Not to be a downer, but it's imperative to realize that the pharmaceutical industry is corrupt and, like any big business,  primarily concerned with revenue.  Don't be fooled into thinking the newest drug is going to be the most effective.  They've been "tweaking" SSRI/SSNRI's for years for no reason other than finding a way to make more money on the same drug.  Their patents expire and they basically repackage the same drug with a new name and minimal improvements.  Sadly, many doctors drink this kool aid or receive some kind of kickback for prescribing the latest and greatest.

 

Best advice I can give is take part in your health care.

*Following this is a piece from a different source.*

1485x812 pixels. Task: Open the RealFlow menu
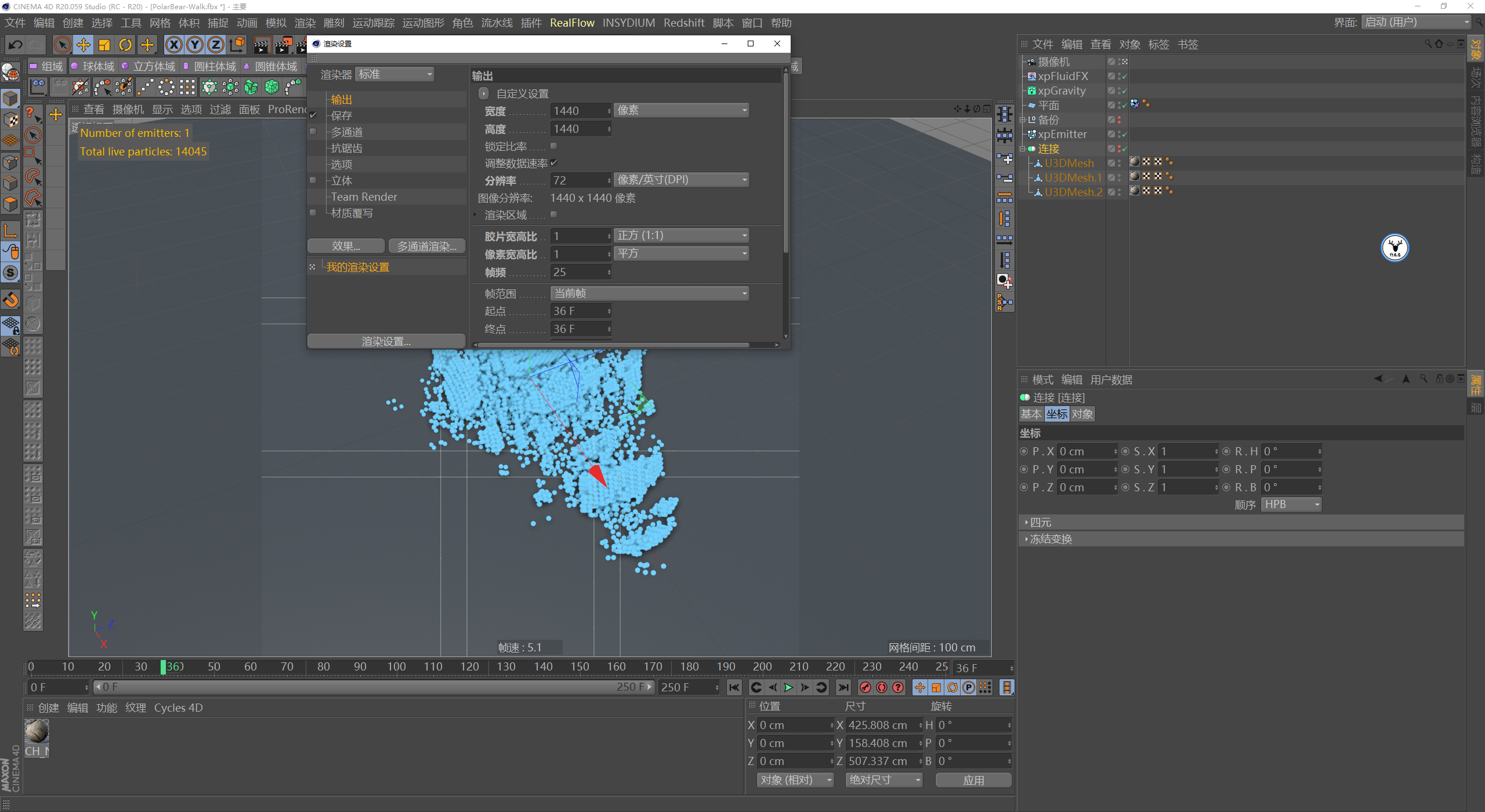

Find a doctor who is open minded and will work with you as opposed to just telling you what to do.   You are the one who has to swallow the pill and live with the results.  We are blessed to live in this age of information.  Read, Research, Study!    It is not uncommon for me to know more about a medication or treatment than my doc.

 

I have run the frustrating antidepressant gamut over the last 10 years or so.

 

What i've tried:

SSRI/SSNRI: Prozac, Zoloft, Paxil, Lexapro, Celexa, Cymbalta, Effexor, Pristiq

 

Pretty worthless as far as I'm concerned.  Any benefits were short lived and probably placebo.   Studies have shown many times over that SSRI's are no more effective than a sugar pill.  Not saying they can't be effective, but they were for me. 

 

Tricyclics: Imipramine, Clomipramine

 

Only tried a couple of this class.  More side effects and similarly ineffective.

 

MAOI: Nardil (Phenelzine)

 

Like flipping a switch.  Far from perfect, but by far the best AD I've ever taken.  Initial side effects can be pretty rough, but many do fade over time.  Notorious for causing insomnia.  Also Notorious for their dietary restrictions.  Although very real, they have been found to be a bit overblown.  Many people eat just about anything they want with no problems.  A reaction can be severe though so I personally don't mess with it.  In the 18 months I have been on Nardil I have had zero dietary reactions. 

 

Interested in an MAOI?  Find an open minded doctor and be prepared to try some other meds first.  It's very rare for a doc to be willing to prescribe an MAOI right off the bat. 

 

 


Edited by foreseason, 17 September 2014 - 05:48 PM.